Был у меня заместитель по технической части, ему трибунал штрафной батальон чуть не дал. В станице Распопинской взвод бойцов драпанул, и он с ними. Нет бы остановить, а он не сумел… Чуть высоту не сдали! Трибунал его осудил. Я выступил на трибунале, потому что как командир взвода он в огонь и воду лез. Я попросил его оставить в батальоне, чтобы искупил вину кровью. Буквально три дня прошло, его ранило в плечо, причем по касательной - легкое ранение, кость не задело. Я представление сделал, его трибунал освободил. Я его взял к себе и, мало того, через день назначил помощником по хозяйственной части. Из старшего лейтенанта он стал капитаном, и до последнего он приезжал сюда и жене моей говорил: "Танечка! Я не знаю, я бы твоего мужа на руках носил! Он мне жизнь спас!"

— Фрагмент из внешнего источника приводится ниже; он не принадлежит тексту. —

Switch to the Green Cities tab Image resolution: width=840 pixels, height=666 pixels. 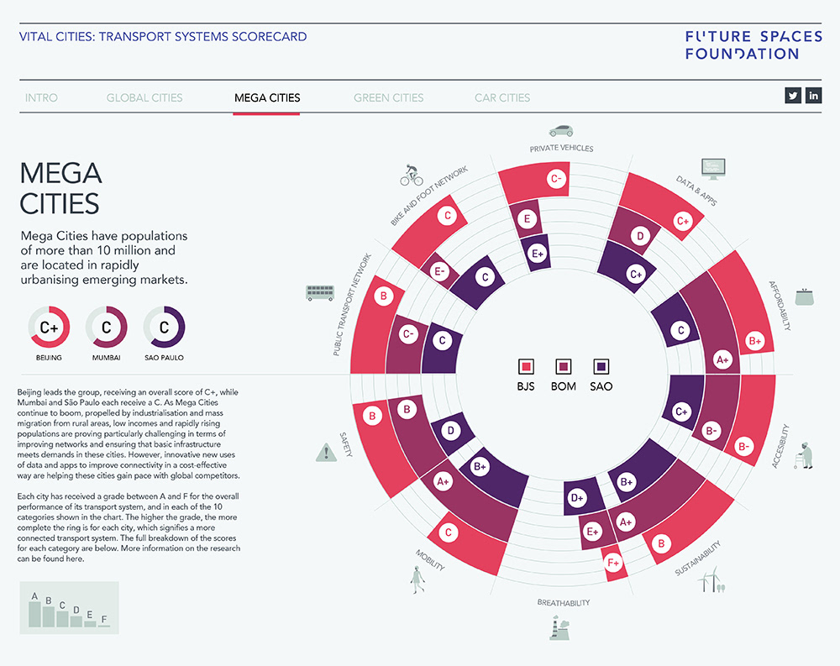point(389,97)
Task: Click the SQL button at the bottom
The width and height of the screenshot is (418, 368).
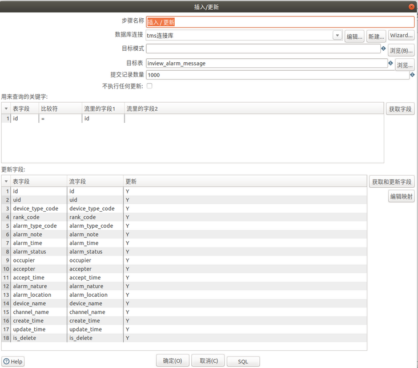Action: pyautogui.click(x=243, y=361)
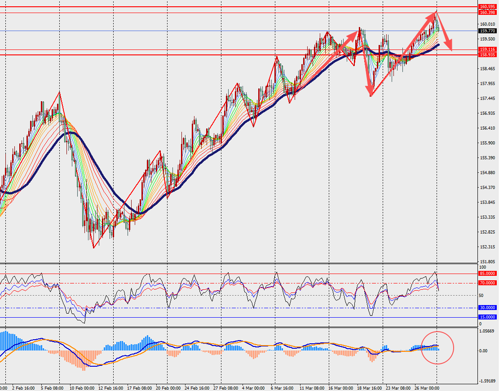Click the 158.935 support level label
The height and width of the screenshot is (391, 499).
487,55
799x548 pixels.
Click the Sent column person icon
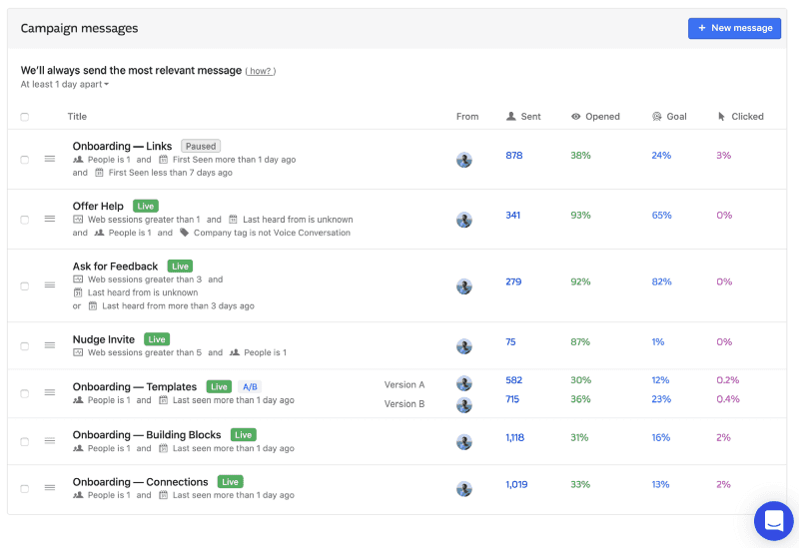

- В июне 41-го года вы с саперами работали на строительстве Сокальского укрепрайона. Насколько он был готов к этому времени?
- Вы знаете, задача стояла первую линию подготовить к сентябрю. То, что в тылу, - там тыловые инженерные войска работали. А на первой линии дивизионные и полковые саперы работали под моим руководством. У нас были чертежи, планы, нам привозили песок, цемент, арматуру. И мы много сделали, но не успели по той причине, что война раньше началась. Практически процентов на 80 все было сделано. Наша дивизия, допустим, должна была сделать 50 дотов. Они были сделаны, но не укомплектованы вооружением. На старой границе сняли, пока везли монтировать - война началась.
- Я правильно понял, что в оборонительных боях эти сооружения вам вообще не пригодились?
- Нет, конечно. Только малая пехотная лопата - рыли окопы и ходы сообщения. Потому что первые 5 дней то нас гоняли, то мы гоняли. Перед Отечественной войной я был полковым инженером, так как командного состава было мало, а знающего дело - еще меньше. Хорошо, что в училище нас инженерному делу учили, а у меня и тетради, и чертежи сохранились. Я с дивизионным инженером разговариваю, он говорит, что он сам не инженер, пехотинец, ему приказали инженерную службу возглавлять. Я в штаб армии проскакиваю, говорю, так и так. Мне отвечают - хорошо, делайте по этим чертежам, делайте хоть так. И вот нам приходилось делать оборону. А что делать? Другого выхода не было. Официально моя должность была - инженер полка.
- Вы упоминали, что в первых боях саперы стали подбрасывать мины под немецкие танки. Вы были готовы к таким действиям?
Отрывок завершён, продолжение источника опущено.